Apple and Google Stocks: Avoid Big Tech Players But Still Cash in on Their Success

Tech giants Apple (AAPL) and Google (GOOG) are both trading around $600 per share. Even IBM, an enterprise giant, is riding right at $200. Just to get in the door, that's a lot of money to plop down for an infinitesimal stake in a massive tech company. While any investor can lament not buying Apple stock back in February of 2007 (when it traded below $70/share), it's not too late to capitalize on the tech industry's current and future successes. Here are some investment ideas that wouldn't require a lot of capital to get into, but may well prove to provide a steady return due to their close ties to the big boys in Silicon Valley.

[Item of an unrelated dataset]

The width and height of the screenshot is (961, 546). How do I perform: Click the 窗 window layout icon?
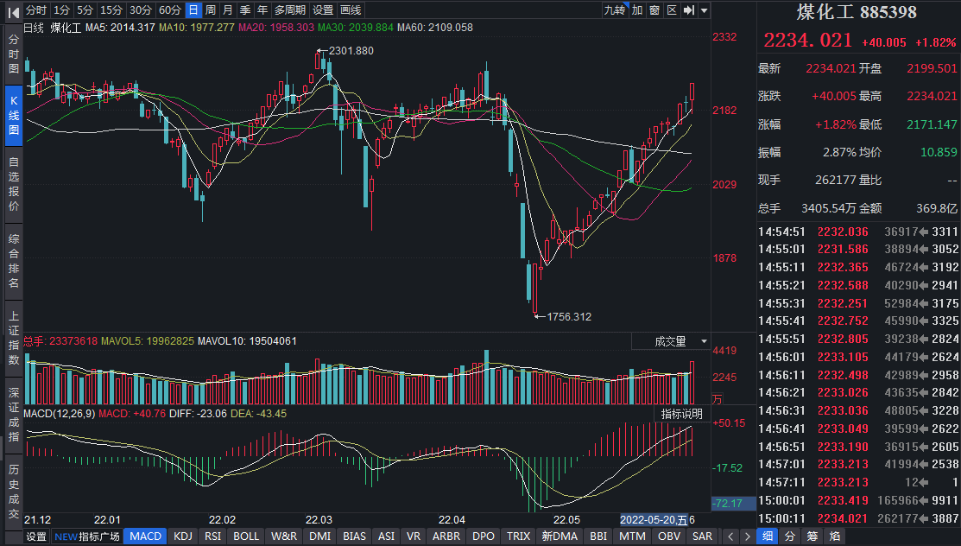(654, 10)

Hewlett Packard (HPQ) - Unarguably one of the driving forces in the Valley, Hewlett Packard is recovering from a poorly-executed attempt to move into the Enterprise sector completely in order to compete more directly with IBM and Oracle. Under new CEO Meg Whitman, however, HP seems to have at least a better direction, and trading at under $25, this stock may prove to be a decent buy and hold investment. Advanced Micro Devices (AMD) - Year to date, Advanced Micro Devices has surged almost 70% to a very manageable $8 per share. AMD is one of the main players in both the CPU and GPU industries, with products across all sectors of computing, and has a lot of potential to increase its market share even more. Intel (INTC) - Certainly the biggest name in microprocessors, Intel puts its chips in products from just about every major player in every technology sector in existence. While its graphics offerings are still being enhanced (AMD's the better bet there), it holds an unassailable position in CPUs, and is trading just above $27, while showing a YTD trend of consistent growth. Marvell Technology Group (MRVL) - Marvell Technology Group is one of Apple's suppliers, and while it is currently trading at $15 and change, analysts place its target at a decent $20. Additionally, Marvell announced that its partnership with Western Digital (WDC, $41) has resulted in over 1 billion hard drives shipped with Marvell microprocessors installed. Perhaps MRVL isn't going to explode in new growth, but it doesn't look like it's going to crash any time soon. Panasonic (PC) - Panasonic has been investing heavily in renewable energy sources, but trading at under $8, this company has seen dramatic price drops and is at a 9-year low. However, with a biannual dividend payout, Panasonic might be a good investment, especially considering that their hardware winds up not only in their own PCs, but also in the products of many other manufacturers like Apple, Lenovo, and HP. Seagate Technology (STX) - Seagate Technology, a manufacturer of hard drives, is trading at a 9-year high of $29, but with demand for both traditional hard drives and solid-state drives (flash storage) continually growing, any storage manufacturer is a good bet. Besides, Seagate pays quarterly dividends.

Everyone wishes they had struck it rich with Apple, Dell, McDonald's, or any number of other Wall Street successes. However, for the majority of us, smaller, measured trades based on sound research will provide the modest returns that help us both now and in retirement.